**Requirement**
Reproduce the entries word for word, beginning at the line that contains "The height and width of the screenshot is (431, 551)." and continuing through the last of the entries, with both ends included. Omit the pictures from your reproduction.

**Excerpted data**
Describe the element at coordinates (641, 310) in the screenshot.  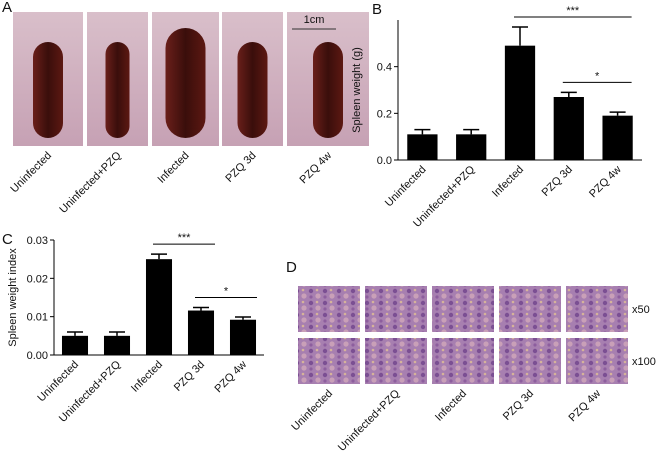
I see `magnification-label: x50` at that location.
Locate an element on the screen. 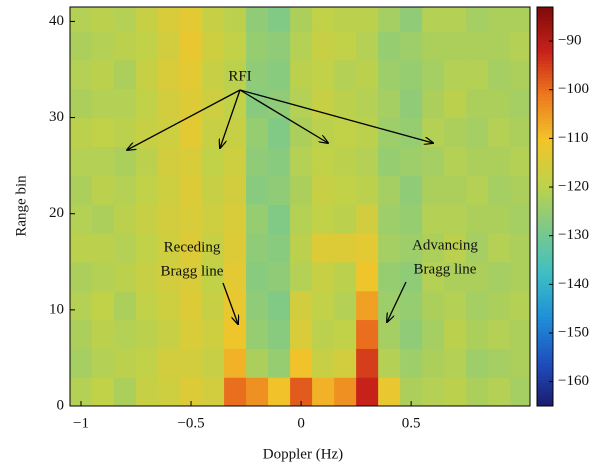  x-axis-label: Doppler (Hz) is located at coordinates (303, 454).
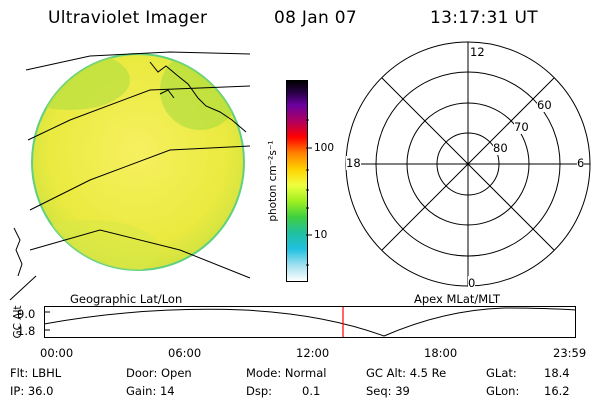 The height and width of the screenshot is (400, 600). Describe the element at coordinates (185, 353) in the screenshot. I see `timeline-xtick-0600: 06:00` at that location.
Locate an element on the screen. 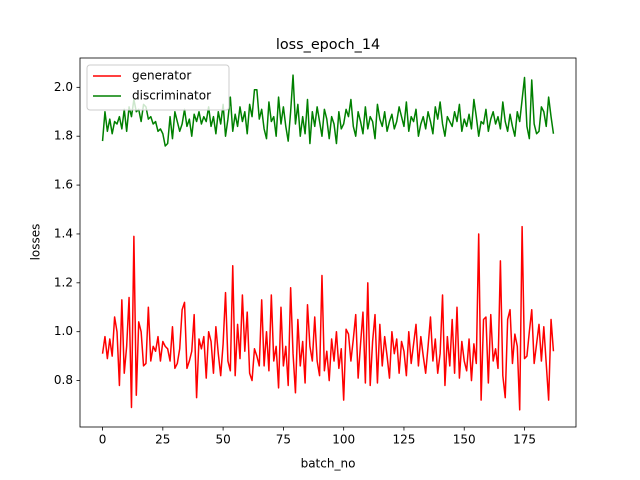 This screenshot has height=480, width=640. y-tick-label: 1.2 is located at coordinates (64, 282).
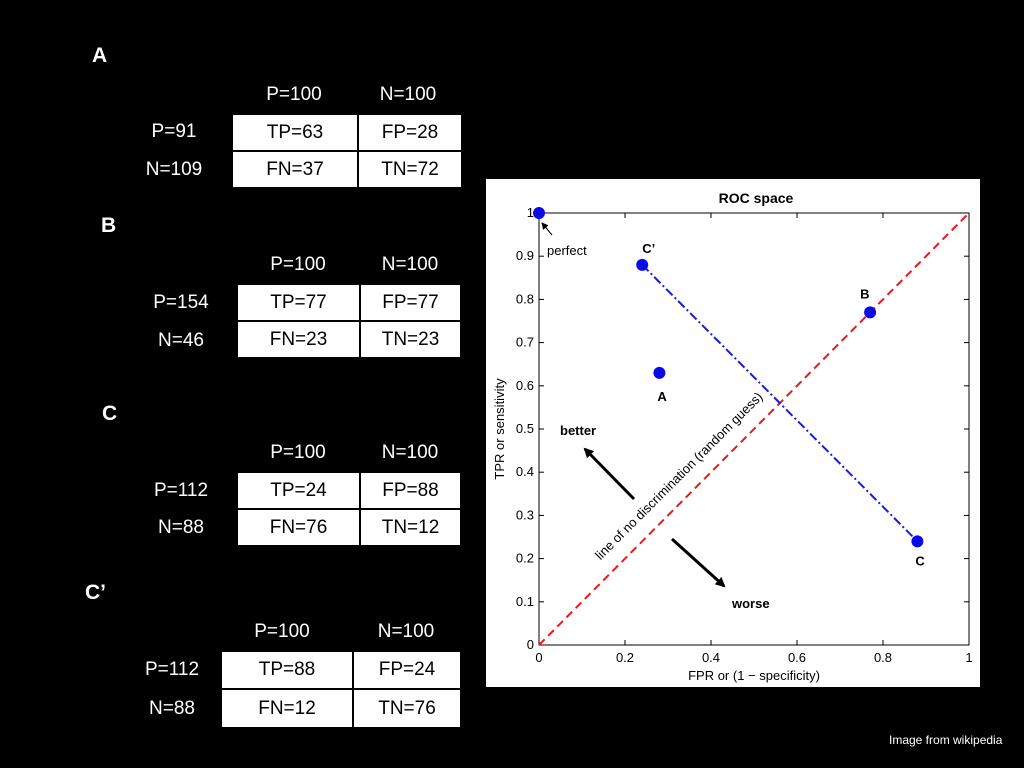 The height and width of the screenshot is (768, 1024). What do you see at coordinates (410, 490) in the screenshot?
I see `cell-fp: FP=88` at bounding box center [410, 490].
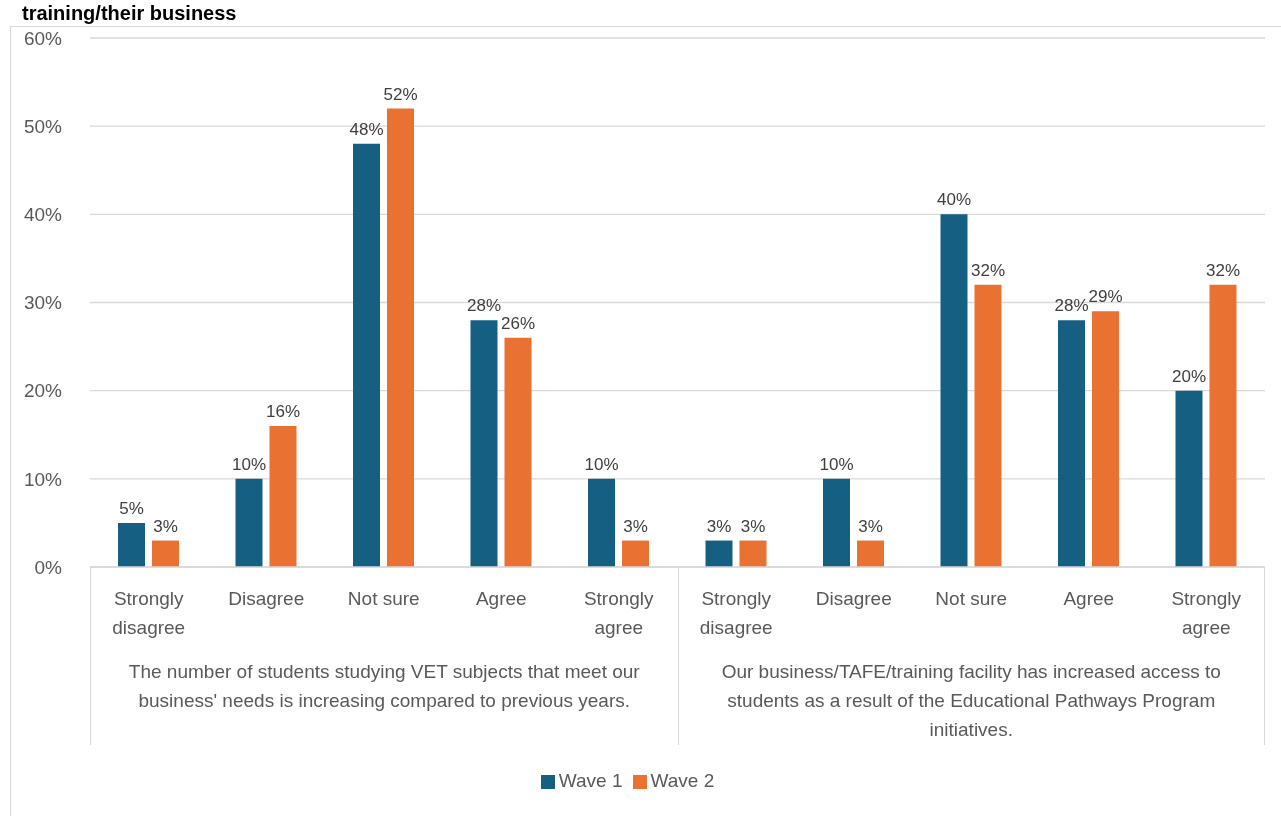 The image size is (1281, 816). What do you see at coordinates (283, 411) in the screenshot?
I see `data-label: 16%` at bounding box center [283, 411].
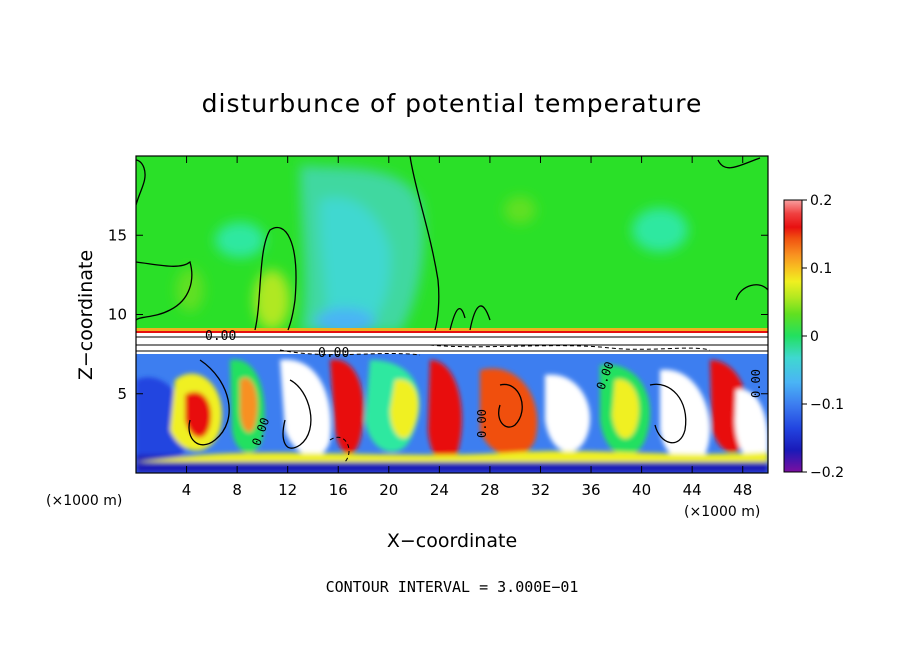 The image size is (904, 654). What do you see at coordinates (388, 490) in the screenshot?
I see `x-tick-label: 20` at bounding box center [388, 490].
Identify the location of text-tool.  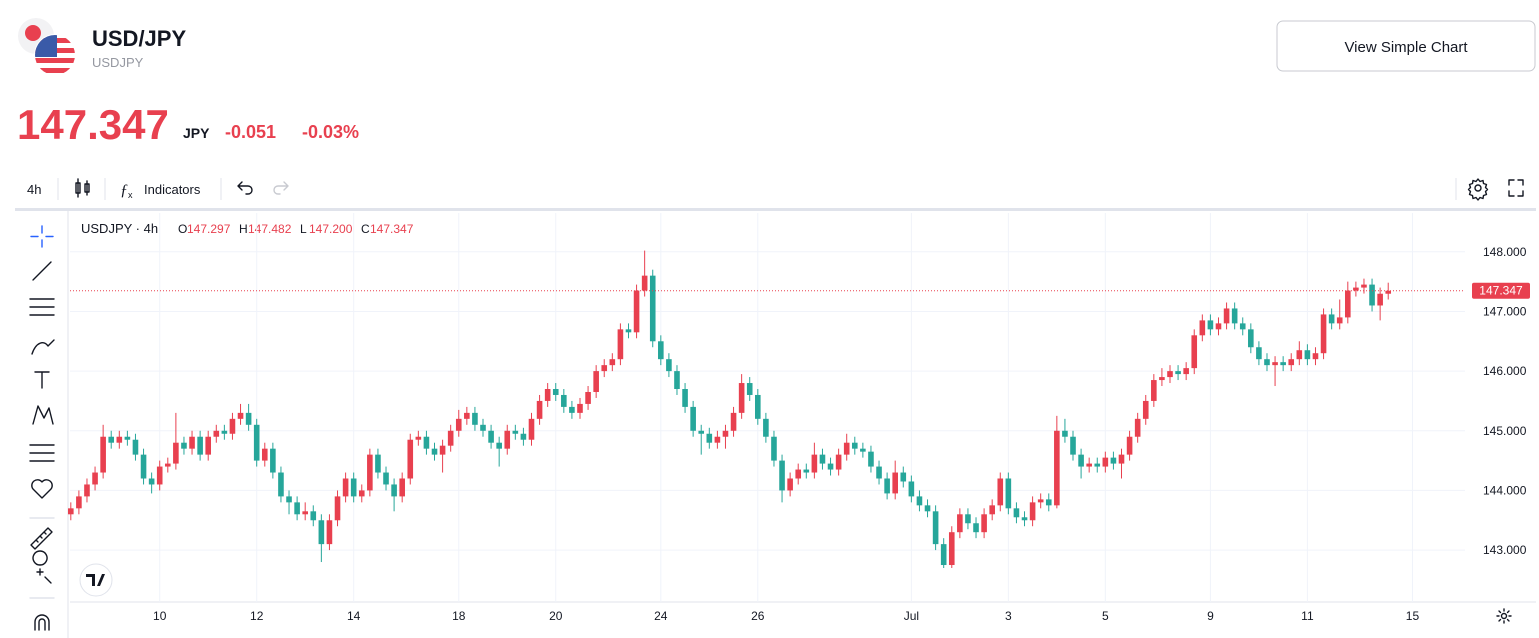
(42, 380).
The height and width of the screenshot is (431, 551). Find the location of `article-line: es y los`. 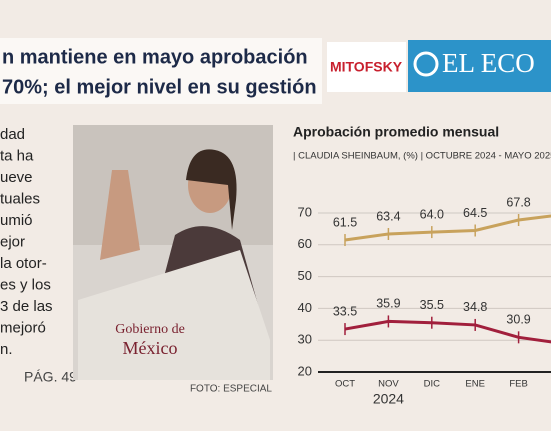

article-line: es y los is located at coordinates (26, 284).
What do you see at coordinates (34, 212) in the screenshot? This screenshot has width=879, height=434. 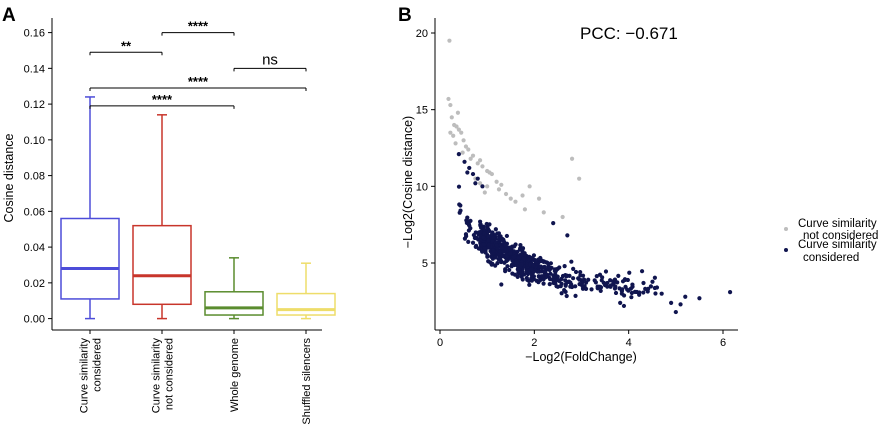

**Exercise response**
The height and width of the screenshot is (431, 551). Find the location of `article-line: es y los`. 

article-line: es y los is located at coordinates (26, 284).
What do you see at coordinates (34, 212) in the screenshot? This screenshot has width=879, height=434. 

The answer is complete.